*INSTRUCTIONS FOR THE TASK*
Of the lines listed below, return exactly those that run from the line containing "Click the highlighted" through the line containing "Given: Select the nightmare book row", both included.

[Dataset entries]

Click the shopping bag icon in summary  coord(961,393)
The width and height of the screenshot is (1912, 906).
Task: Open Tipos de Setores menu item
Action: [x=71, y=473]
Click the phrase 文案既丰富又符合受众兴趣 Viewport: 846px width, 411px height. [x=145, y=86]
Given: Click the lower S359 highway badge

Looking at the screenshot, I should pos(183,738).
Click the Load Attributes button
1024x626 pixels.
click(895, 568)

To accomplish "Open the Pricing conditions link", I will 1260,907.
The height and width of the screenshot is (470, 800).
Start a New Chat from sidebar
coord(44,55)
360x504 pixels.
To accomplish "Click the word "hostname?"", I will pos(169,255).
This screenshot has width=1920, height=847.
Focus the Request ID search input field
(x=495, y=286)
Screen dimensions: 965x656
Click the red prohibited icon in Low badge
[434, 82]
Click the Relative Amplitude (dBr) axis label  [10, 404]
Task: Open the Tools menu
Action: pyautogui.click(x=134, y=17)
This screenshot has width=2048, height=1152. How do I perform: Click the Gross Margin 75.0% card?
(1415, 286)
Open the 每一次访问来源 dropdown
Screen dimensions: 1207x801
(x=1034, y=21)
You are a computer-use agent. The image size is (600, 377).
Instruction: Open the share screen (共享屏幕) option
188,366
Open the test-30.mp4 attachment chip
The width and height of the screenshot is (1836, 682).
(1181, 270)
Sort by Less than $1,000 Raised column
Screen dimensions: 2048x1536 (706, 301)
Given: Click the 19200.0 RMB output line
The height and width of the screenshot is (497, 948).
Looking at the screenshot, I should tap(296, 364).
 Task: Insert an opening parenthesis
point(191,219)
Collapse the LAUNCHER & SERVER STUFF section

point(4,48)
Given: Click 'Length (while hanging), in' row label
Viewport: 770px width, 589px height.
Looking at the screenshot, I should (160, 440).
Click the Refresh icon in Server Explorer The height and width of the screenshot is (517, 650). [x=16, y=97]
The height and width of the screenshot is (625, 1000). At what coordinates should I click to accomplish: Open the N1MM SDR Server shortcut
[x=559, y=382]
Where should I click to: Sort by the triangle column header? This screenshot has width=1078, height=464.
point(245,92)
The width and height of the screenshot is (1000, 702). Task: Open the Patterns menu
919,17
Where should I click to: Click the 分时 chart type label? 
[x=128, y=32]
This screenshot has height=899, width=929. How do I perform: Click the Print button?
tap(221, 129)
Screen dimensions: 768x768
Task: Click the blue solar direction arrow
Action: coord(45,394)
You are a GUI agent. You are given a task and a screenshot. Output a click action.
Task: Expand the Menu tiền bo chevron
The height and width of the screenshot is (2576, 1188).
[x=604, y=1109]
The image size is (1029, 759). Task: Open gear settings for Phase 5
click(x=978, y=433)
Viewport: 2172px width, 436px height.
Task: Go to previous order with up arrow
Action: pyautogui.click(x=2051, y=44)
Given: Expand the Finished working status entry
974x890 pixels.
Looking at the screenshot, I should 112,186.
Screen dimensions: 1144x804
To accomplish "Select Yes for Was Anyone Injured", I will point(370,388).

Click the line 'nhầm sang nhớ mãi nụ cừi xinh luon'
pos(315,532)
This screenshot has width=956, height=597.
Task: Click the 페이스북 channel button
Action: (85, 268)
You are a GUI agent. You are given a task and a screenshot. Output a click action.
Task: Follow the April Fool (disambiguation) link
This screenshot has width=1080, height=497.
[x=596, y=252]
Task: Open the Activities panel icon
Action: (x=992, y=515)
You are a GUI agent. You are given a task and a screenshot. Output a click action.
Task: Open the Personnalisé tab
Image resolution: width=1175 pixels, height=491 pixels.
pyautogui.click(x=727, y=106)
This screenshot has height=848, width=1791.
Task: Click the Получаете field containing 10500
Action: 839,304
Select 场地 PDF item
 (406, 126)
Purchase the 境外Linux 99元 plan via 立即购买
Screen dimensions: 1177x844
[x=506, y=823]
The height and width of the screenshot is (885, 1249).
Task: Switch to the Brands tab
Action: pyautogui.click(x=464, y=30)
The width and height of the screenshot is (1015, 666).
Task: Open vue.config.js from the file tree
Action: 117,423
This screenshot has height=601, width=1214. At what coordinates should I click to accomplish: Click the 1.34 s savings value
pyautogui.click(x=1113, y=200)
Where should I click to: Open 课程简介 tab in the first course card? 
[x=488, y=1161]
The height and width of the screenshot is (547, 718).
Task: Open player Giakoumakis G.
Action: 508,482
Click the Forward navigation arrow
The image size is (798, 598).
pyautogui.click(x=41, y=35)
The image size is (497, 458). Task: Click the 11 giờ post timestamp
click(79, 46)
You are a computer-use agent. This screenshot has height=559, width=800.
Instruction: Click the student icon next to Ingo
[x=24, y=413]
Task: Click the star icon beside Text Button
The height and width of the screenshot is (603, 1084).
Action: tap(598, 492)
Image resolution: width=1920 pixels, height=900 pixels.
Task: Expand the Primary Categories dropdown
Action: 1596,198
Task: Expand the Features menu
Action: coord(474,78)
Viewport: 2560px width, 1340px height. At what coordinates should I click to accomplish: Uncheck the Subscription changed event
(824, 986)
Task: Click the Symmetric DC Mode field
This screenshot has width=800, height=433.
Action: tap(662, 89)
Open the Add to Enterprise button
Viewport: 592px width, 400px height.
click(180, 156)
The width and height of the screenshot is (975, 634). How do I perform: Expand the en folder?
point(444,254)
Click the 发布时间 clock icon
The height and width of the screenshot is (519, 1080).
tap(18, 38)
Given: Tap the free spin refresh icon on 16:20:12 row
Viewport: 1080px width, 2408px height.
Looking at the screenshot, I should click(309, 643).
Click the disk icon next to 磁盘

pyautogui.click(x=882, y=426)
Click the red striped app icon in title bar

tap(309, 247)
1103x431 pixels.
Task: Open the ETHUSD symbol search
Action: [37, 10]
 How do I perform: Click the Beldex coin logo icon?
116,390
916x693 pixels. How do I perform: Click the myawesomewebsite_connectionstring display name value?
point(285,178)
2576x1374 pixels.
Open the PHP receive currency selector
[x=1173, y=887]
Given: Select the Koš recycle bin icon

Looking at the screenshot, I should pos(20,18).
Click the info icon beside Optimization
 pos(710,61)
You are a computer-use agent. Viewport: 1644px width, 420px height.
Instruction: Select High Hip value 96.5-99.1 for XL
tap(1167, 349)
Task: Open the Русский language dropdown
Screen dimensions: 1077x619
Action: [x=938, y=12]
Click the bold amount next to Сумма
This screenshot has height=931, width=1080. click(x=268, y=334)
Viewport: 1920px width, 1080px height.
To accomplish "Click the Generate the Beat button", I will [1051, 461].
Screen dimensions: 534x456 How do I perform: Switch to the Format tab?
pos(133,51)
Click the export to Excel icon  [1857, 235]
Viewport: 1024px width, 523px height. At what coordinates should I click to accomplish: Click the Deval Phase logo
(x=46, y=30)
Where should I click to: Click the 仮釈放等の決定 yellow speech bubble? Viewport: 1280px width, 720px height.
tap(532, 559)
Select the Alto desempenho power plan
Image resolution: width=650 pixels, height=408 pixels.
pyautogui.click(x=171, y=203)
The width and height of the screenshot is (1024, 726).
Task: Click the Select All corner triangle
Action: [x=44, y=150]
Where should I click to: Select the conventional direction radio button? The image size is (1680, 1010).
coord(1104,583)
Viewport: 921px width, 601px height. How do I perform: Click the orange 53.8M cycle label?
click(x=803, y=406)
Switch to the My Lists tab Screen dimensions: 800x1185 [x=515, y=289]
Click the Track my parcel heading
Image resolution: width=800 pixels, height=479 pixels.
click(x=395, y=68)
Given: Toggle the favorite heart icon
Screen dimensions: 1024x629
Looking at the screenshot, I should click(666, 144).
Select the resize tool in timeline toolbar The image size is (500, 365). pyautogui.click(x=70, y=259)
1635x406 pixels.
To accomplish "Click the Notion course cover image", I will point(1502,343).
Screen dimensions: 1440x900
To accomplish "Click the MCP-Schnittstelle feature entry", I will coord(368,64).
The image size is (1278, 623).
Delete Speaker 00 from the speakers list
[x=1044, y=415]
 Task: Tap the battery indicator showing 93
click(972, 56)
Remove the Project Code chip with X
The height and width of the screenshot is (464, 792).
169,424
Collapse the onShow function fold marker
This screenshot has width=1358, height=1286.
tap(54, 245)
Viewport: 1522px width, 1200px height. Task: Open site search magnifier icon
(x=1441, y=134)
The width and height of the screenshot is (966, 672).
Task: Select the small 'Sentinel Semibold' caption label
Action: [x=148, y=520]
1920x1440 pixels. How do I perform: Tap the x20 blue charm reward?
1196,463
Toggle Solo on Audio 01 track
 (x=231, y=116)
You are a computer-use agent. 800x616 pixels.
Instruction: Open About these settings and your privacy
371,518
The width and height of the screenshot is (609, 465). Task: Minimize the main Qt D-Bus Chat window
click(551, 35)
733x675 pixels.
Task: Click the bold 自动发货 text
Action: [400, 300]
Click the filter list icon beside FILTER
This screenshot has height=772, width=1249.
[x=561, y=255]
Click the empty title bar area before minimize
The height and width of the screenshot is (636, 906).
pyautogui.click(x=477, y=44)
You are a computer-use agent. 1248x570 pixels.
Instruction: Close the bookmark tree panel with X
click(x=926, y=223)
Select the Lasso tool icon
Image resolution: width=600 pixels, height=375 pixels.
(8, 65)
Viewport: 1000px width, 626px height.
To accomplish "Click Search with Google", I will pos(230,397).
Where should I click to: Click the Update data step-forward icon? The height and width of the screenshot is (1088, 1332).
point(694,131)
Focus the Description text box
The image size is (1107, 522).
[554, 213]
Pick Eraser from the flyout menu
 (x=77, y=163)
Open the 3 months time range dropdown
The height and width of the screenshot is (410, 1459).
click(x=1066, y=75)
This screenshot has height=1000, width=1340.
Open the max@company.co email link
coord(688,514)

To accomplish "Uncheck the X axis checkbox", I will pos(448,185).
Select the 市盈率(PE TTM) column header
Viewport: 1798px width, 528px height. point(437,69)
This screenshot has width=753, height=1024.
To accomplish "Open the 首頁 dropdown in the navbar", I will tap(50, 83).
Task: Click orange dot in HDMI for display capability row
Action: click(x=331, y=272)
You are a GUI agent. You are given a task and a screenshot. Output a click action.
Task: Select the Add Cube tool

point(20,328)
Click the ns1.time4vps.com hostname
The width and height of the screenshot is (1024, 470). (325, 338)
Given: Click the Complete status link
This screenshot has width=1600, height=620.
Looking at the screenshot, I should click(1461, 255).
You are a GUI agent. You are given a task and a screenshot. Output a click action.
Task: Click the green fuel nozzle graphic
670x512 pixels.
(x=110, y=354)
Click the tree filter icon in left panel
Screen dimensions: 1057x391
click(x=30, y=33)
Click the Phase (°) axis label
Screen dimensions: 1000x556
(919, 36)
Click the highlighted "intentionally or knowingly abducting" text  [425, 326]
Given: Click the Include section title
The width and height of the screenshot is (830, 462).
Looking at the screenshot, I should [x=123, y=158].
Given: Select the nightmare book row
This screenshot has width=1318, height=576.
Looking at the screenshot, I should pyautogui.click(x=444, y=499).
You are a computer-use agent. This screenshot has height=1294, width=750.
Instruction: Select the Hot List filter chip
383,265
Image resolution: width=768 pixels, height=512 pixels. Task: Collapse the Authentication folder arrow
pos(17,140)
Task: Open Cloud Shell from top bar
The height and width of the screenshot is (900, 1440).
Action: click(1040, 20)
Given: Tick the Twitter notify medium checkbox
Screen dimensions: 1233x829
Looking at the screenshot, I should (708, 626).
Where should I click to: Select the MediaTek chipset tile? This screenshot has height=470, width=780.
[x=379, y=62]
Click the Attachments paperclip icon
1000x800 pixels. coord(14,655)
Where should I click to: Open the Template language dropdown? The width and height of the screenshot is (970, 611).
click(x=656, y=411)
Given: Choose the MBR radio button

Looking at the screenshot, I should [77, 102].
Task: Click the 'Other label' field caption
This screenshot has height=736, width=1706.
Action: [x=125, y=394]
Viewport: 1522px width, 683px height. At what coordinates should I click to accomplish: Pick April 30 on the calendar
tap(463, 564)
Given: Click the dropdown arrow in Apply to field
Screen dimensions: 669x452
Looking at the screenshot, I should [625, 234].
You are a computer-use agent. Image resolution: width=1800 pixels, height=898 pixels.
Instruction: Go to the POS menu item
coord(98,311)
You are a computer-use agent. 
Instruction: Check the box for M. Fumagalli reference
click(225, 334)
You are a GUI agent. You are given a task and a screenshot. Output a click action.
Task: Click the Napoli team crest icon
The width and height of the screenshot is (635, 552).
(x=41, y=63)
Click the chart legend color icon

*TASK RESPONSE*
Click the highlighted "intentionally or knowingly abducting" text  [425, 326]
Given: Click the Include section title
The width and height of the screenshot is (830, 462).
Looking at the screenshot, I should [x=123, y=158].
Given: Select the nightmare book row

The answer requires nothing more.